It's more than she ever got, and he's guilty for getting it.

.

4

It's like — fuck it. Little things that make him remember her. Like when she turned seventeen and asked him to take her to the bar for her birthday and she made him take all these shots that made his hair go crazy and the world become different spectrums of the rainbow — like that. The kind of crazy that she was known for. The kind of crazy he missed. The kind of crazy he loved her for.

And everywhere he looks, he realises just how rare she'd been. There'd been no one else like her. She'd been so fleeting, and he'd loosened his grasp just so and — just like that — he'd fucked up and she'd gone.

The realisation was all just so sudden. There she is, and then there she went.

He thinks he'd give anything. Anything to see her again. He does that, some nights, when he's feeling really down and doesn't want to swallow pills to get to bed. He looks through boxes and finds all these Polaroids — he realises he's got boxes full, boxes she'd filled up. Some of them host memories with the both of them — those are the best. He can see the life in her there. The pure sunlight. She lit up the world enough for the both of them.

And suddenly there's this ache in his heart. He doesn't know what it is but he knows it hurts more than anything, any curse or any bruise. It's her. It's the ache of her.

.

3

Roxanne catches him at the park, sitting at the spot he and Lily used to picnic in all the time, reading Sylvia Plath.

"Don't torture yourself, Ted," she requests. There are bags under her eyes, a baby in a stroller, a man waiting for her on the pavement. "Be good to yourself, okay?"

He nods like a good boy and watches her walk away.

To be honest, he's got no idea what the fuck she'd been on about until it was too late.

.

2

It all blurs around the edges — the slap of her skin, the taste of her lips. He still recalls it though. The way her perfume smelled, lingering against his pillow. He can still remember the last thing she'd said to him. The way her tongue had sounded against the edges of his name and — he can't handle it. He can't handle seeing her like that, pale and cold, against the casket.

It's too much for him. It brings it all back — the sound of her scream, the green of the spell. The way they'd lain for hours on that empty street, desperate for any sort of help. Him pleading, his whole body in agony, and her — _dead_. Even now, it seemed like a curse or a sin to say it. _Dead_. D-e-a-d. Lily Luna Potter, the life of the party, _dead_.
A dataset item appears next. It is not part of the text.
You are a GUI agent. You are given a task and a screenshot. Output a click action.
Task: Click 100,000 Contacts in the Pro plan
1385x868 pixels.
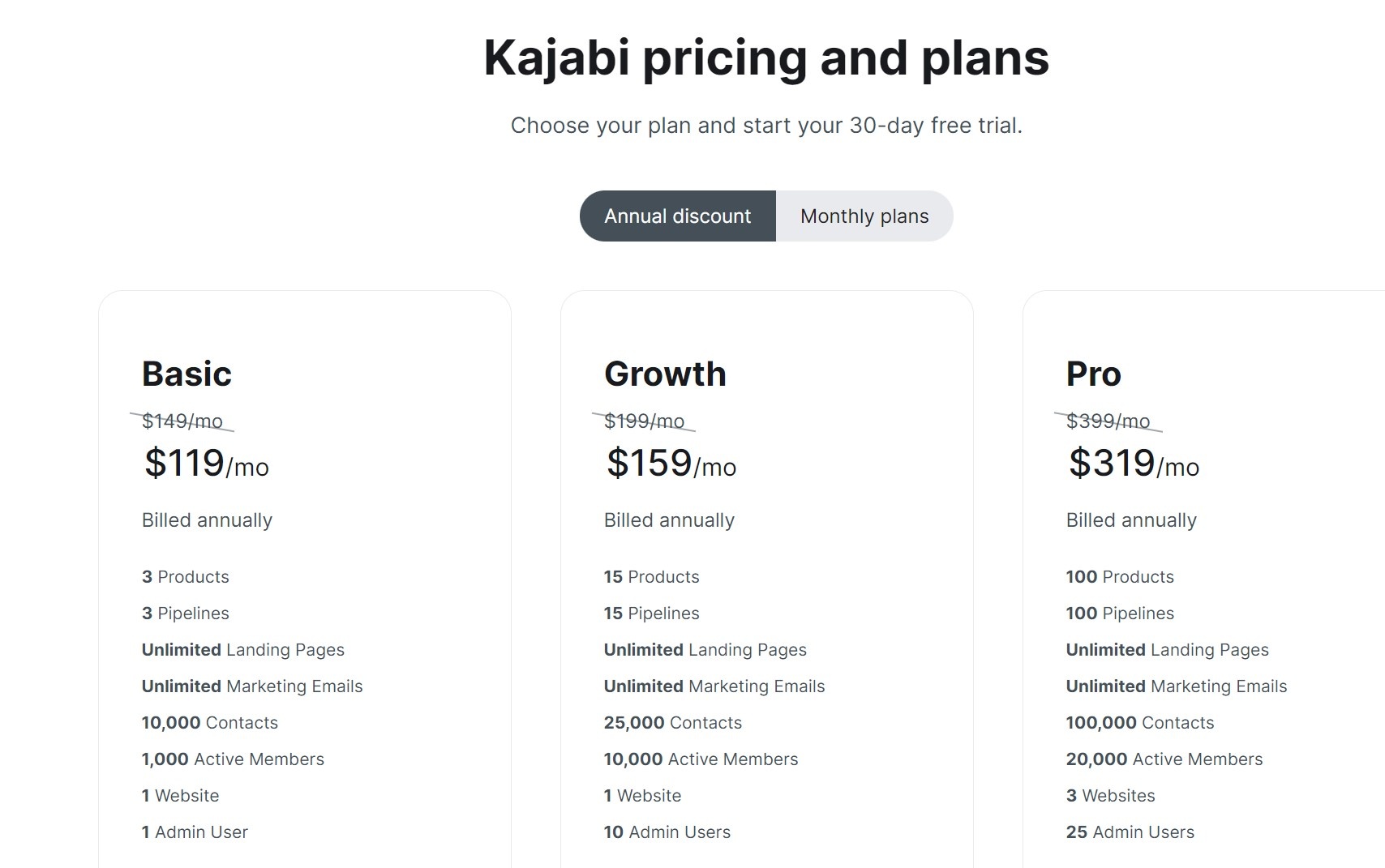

He'd held her that night before the life left her. She'd kissed him with blood at the corner of her lips and her heart on its last strings. She'd kissed him, and as she left she took everything he had with her.

.

1

He leans with his forehead against the grave. His face is so close to the cold stone that if he closes his eyes, his eyelashes would flutter against it.

He taps his fingers on the ground. Waiting. For something. He doesn't know what. Escape? Acceptance? Death?

It sounds like a ticking. Tick, tock, tick, tock. A time bomb. He stops tapping his fingers, and reads the name on the tomb for the thousandth time. _Lily Luna Potter_.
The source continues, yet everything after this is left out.